* Task goal
Transcribe the records that follow, keeping every word as it stands.

[Saved entries]
- - - - - - -
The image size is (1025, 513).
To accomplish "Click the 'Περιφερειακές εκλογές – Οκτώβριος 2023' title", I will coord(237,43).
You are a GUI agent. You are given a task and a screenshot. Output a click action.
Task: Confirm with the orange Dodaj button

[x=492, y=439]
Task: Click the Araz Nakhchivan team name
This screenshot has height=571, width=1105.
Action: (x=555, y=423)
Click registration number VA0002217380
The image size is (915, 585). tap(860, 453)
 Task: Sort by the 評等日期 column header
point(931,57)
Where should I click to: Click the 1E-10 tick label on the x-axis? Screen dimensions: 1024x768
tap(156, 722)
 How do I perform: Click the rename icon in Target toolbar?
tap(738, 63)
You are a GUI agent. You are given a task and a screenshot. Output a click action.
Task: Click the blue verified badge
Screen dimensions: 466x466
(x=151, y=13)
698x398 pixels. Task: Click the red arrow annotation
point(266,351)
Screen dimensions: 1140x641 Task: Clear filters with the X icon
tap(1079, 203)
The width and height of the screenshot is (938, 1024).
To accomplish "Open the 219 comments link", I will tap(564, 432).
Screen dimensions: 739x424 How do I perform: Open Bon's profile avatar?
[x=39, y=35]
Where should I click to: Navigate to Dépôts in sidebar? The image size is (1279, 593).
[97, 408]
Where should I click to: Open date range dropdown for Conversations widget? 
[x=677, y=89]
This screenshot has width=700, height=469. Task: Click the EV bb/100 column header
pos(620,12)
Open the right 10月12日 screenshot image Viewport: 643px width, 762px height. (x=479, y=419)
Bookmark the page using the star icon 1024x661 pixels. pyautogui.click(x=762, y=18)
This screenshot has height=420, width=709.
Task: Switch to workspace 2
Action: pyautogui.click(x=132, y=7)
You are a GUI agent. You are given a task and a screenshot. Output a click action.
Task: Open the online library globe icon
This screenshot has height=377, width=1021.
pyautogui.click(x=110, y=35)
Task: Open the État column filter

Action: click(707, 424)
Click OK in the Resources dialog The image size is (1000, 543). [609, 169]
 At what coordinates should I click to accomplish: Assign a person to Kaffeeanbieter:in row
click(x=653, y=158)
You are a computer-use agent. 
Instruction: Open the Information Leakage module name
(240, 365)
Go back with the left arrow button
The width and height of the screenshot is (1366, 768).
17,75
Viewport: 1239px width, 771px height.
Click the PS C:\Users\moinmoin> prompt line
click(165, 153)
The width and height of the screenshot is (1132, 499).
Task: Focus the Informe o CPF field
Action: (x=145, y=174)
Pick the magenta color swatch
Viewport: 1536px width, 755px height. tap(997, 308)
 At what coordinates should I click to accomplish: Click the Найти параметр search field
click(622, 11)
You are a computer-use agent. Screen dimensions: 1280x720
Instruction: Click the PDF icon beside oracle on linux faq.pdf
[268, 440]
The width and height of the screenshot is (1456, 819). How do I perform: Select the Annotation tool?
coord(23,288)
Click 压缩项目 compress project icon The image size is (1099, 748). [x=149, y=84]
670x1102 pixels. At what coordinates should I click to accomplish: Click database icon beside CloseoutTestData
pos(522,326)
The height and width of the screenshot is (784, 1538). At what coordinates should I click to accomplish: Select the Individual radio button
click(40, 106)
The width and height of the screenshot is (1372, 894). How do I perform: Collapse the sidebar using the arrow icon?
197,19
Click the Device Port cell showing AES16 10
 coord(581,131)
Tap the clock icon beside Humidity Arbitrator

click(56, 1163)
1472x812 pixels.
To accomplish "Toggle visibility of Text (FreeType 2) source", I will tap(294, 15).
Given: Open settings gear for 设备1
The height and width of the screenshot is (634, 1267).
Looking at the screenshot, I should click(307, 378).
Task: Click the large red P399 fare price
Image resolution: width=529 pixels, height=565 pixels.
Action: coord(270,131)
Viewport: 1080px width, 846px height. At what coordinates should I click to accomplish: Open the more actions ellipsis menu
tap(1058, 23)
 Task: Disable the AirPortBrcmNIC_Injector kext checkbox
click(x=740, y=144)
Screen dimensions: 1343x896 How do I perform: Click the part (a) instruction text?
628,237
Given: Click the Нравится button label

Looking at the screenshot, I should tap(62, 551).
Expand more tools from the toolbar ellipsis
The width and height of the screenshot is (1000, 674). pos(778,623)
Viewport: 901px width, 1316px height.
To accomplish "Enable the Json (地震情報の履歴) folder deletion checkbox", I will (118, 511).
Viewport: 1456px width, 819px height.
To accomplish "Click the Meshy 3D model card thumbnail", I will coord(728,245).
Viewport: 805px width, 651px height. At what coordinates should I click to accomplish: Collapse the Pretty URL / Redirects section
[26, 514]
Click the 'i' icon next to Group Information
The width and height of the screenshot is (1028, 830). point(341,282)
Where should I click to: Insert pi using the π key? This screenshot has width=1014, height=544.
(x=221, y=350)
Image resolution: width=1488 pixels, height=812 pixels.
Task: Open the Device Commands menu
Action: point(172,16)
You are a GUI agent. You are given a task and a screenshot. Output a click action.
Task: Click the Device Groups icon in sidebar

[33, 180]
- - - - - - -
* Final answer
The image size is (1025, 513).
To accomplish "Click the 'Περιφερειακές εκλογές – Οκτώβριος 2023' title", I will coord(237,43).
You are a GUI agent. You are given a task and a screenshot. Output a click action.
Task: Confirm with the orange Dodaj button

[x=492, y=439]
Task: Click the Araz Nakhchivan team name
This screenshot has height=571, width=1105.
Action: (x=555, y=423)
Click registration number VA0002217380
The image size is (915, 585). tap(860, 453)
 Task: Sort by the 評等日期 column header
point(931,57)
Where should I click to: Click the 1E-10 tick label on the x-axis? Screen dimensions: 1024x768
tap(156, 722)
 How do I perform: Click the rename icon in Target toolbar?
tap(738, 63)
You are a GUI agent. You are given a task and a screenshot. Output a click action.
Task: Click the blue verified badge
Screen dimensions: 466x466
(x=151, y=13)
698x398 pixels. Task: Click the red arrow annotation
point(266,351)
Screen dimensions: 1140x641 Task: Clear filters with the X icon
tap(1079, 203)
The width and height of the screenshot is (938, 1024).
To accomplish "Open the 219 comments link", I will tap(564, 432).
Screen dimensions: 739x424 How do I perform: Open Bon's profile avatar?
[x=39, y=35]
Where should I click to: Navigate to Dépôts in sidebar? The image size is (1279, 593).
[97, 408]
Where should I click to: Open date range dropdown for Conversations widget? 
[x=677, y=89]
This screenshot has width=700, height=469. Task: Click the EV bb/100 column header
pos(620,12)
Open the right 10月12日 screenshot image Viewport: 643px width, 762px height. (x=479, y=419)
Bookmark the page using the star icon 1024x661 pixels. pyautogui.click(x=762, y=18)
This screenshot has height=420, width=709.
Task: Switch to workspace 2
Action: pyautogui.click(x=132, y=7)
You are a GUI agent. You are given a task and a screenshot. Output a click action.
Task: Open the online library globe icon
This screenshot has height=377, width=1021.
pyautogui.click(x=110, y=35)
Task: Open the État column filter

Action: click(707, 424)
Click OK in the Resources dialog The image size is (1000, 543). [609, 169]
 At what coordinates should I click to accomplish: Assign a person to Kaffeeanbieter:in row
click(x=653, y=158)
You are a computer-use agent. 
Instruction: Open the Information Leakage module name
(240, 365)
Go back with the left arrow button
The width and height of the screenshot is (1366, 768).
17,75
Viewport: 1239px width, 771px height.
Click the PS C:\Users\moinmoin> prompt line
click(165, 153)
The width and height of the screenshot is (1132, 499).
Task: Focus the Informe o CPF field
Action: (x=145, y=174)
Pick the magenta color swatch
Viewport: 1536px width, 755px height. tap(997, 308)
 At what coordinates should I click to accomplish: Click the Найти параметр search field
click(622, 11)
You are a computer-use agent. Screen dimensions: 1280x720
Instruction: Click the PDF icon beside oracle on linux faq.pdf
[268, 440]
The width and height of the screenshot is (1456, 819). How do I perform: Select the Annotation tool?
coord(23,288)
Click 压缩项目 compress project icon The image size is (1099, 748). [x=149, y=84]
670x1102 pixels. At what coordinates should I click to accomplish: Click database icon beside CloseoutTestData
pos(522,326)
The height and width of the screenshot is (784, 1538). At what coordinates should I click to accomplish: Select the Individual radio button
click(40, 106)
The width and height of the screenshot is (1372, 894). How do I perform: Collapse the sidebar using the arrow icon?
197,19
Click the Device Port cell showing AES16 10
 coord(581,131)
Tap the clock icon beside Humidity Arbitrator

click(56, 1163)
1472x812 pixels.
To accomplish "Toggle visibility of Text (FreeType 2) source", I will tap(294, 15).
Given: Open settings gear for 设备1
The height and width of the screenshot is (634, 1267).
Looking at the screenshot, I should click(307, 378).
Task: Click the large red P399 fare price
Image resolution: width=529 pixels, height=565 pixels.
Action: coord(270,131)
Viewport: 1080px width, 846px height. At what coordinates should I click to accomplish: Open the more actions ellipsis menu
tap(1058, 23)
 Task: Disable the AirPortBrcmNIC_Injector kext checkbox
click(x=740, y=144)
Screen dimensions: 1343x896 How do I perform: Click the part (a) instruction text?
628,237
Given: Click the Нравится button label

Looking at the screenshot, I should tap(62, 551).
Expand more tools from the toolbar ellipsis
The width and height of the screenshot is (1000, 674). pos(778,623)
Viewport: 901px width, 1316px height.
To accomplish "Enable the Json (地震情報の履歴) folder deletion checkbox", I will (118, 511).
Viewport: 1456px width, 819px height.
To accomplish "Click the Meshy 3D model card thumbnail", I will coord(728,245).
Viewport: 805px width, 651px height. At what coordinates should I click to accomplish: Collapse the Pretty URL / Redirects section
[26, 514]
Click the 'i' icon next to Group Information
The width and height of the screenshot is (1028, 830). point(341,282)
Where should I click to: Insert pi using the π key? This screenshot has width=1014, height=544.
(x=221, y=350)
Image resolution: width=1488 pixels, height=812 pixels.
Task: Open the Device Commands menu
Action: point(172,16)
You are a GUI agent. You are given a task and a screenshot. Output a click action.
Task: Click the Device Groups icon in sidebar

[33, 180]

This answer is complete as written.